The second is Psalm 51:5. The tradition is that David prayed this psalm when Nathan confronted David about his sins of adultery with Bathsheba and of murdering her husband Uriah. David wrote, "I was born guilty, a sinner when my mother conceived me." While it is certainly understandable that Augustine and others who think that original sin includes guilt would see their view in this verse, it is not certain that David intended that; he may simply have been expressing a profound awareness of his sinfulness and need for God`s forgiveness. The Jewish people understand the psalm that way; they have no doctrine of original sin.

The final passage is the most important of the three; it is Romans 5:12-21. It was this passage that led Augustine to his convictions about original sin.

Interestingly, he worked with an inaccurate Latin translation of the passage. Verse 12 says that sin came into the world through Adam and that death spread to all because all sinned (Greek: "eph hoi pantes hemarton"). But Augustine`s Latin translation mistakenly rendered "eph hoi" with "in quo" (in whom) , so his Bible read that sin and death came to all through Adam in whom all sinned.

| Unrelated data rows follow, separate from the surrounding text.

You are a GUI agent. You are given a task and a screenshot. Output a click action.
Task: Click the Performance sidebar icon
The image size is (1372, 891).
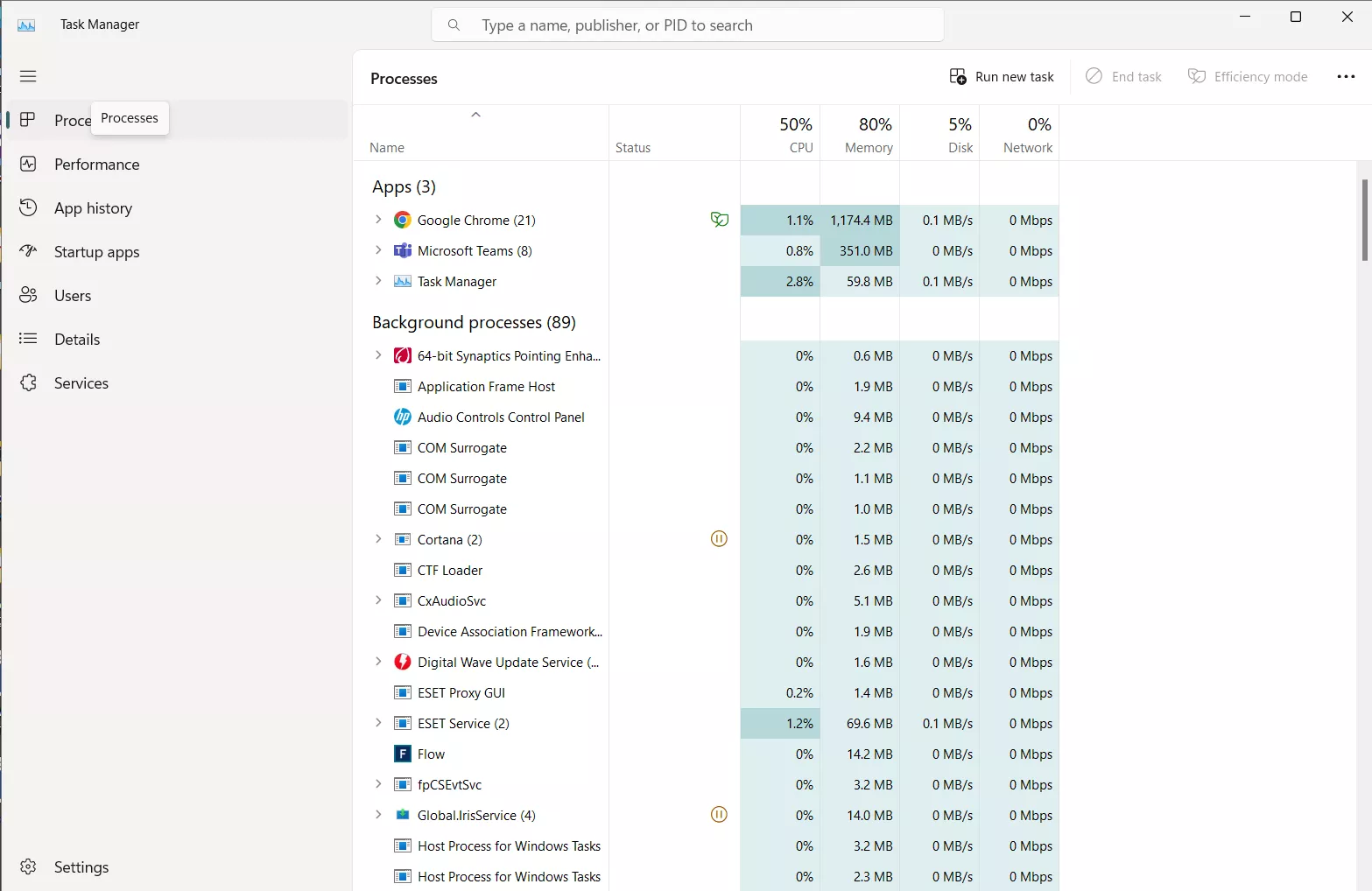coord(28,165)
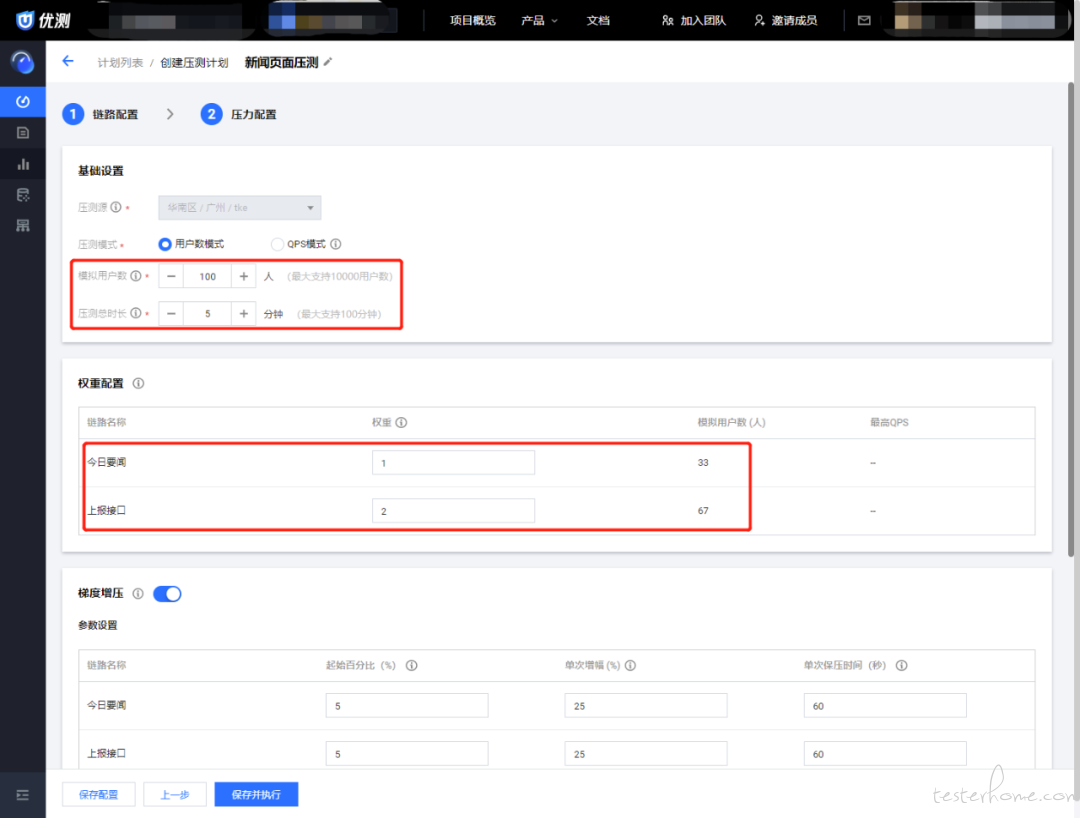1080x818 pixels.
Task: Select QPS模式 radio button
Action: (278, 244)
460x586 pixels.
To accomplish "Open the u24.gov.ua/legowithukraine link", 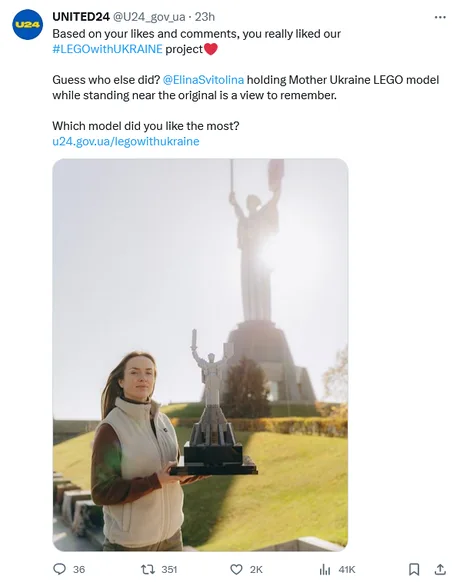I will [126, 141].
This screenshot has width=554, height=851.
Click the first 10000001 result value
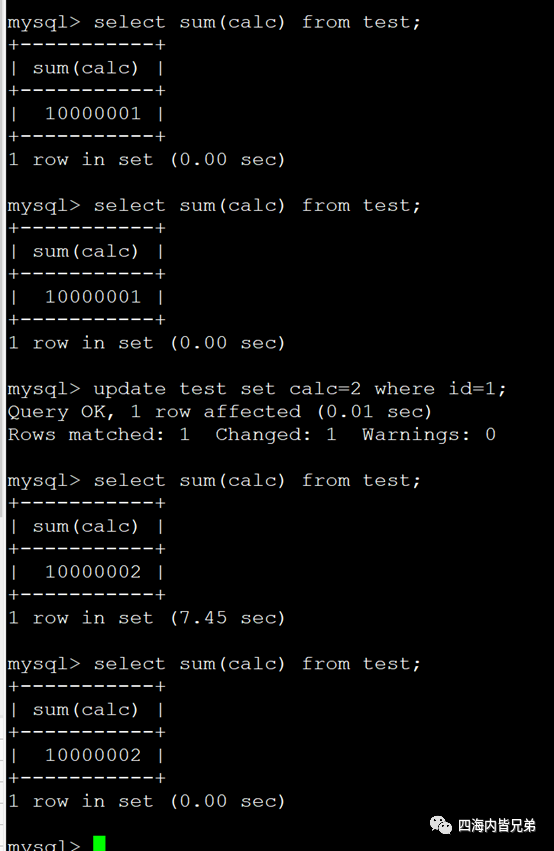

The passage states that all human beings are condemned to die as a consequence of Adam`s sin; it is not certain that it adds that all are guilty because of Adam`s sin.
To use the distinction introduced above, the passage says that all are victims (of death, in this case) because of Adam`s sin but not that all are perpetrators (guilty) because of Adam`s sin.

Baptists and Original Sin

Having considered what the Bible and Augustine have said, we may now consider what Baptists have said.
The Baptist Faith and Message of 1963 and 2000 says simply that Adam transgressed and fell from his innocence and that consequently "his posterity inherit a nature and an environment inclined toward sin." Many Baptist theologians in the twentieth century, including E. Y. Mullins, W. T. Conner, and Dale Moody, said that what we inherit is an inclination or tendency to sin.

However, some Southern Baptist theologians have retained the Augustinian view and asserted that human beings inherit guilt as well as other consequences from our first parents. In doing this they are in the tradition of earlier Baptists who, like themselves, have been influenced by John Calvin, who shared Augustine`s views.

One of the problems which Baptists today have with Augustine`s view is that it was linked to other ideas which most Baptists today reject. I will mention three examples. Augustine taught that God predestines some people to salvation and not others; he taught that original sin is transmitted by sexual desire ("concupiscence"); and he taught that baptism washes away original sin. Since most Baptists reject these ideas, it is hardly surprising that they would resist the associated idea that original sin includes guilt. Instead, they believe that original sin is a tendency to sin.

Conclusion

Such Baptists can welcome the fact that the Catholic Church, in rejecting the idea that God will not give the full gift of salvation to infants who die unbaptized, may have moved a step closer to the view of most Baptists that we inherit the consequences of the sins of those who went before us but not their guilt. We may all hope for those who die in infancy that God will in grace liberate (redeem) them from the powers–including death–that enslave them and all of us. Our reasons for this hope are not that children need no salvation, for they do, but that God loves all people and wants all to be saved, and that Jesus welcomed the little children who came to him.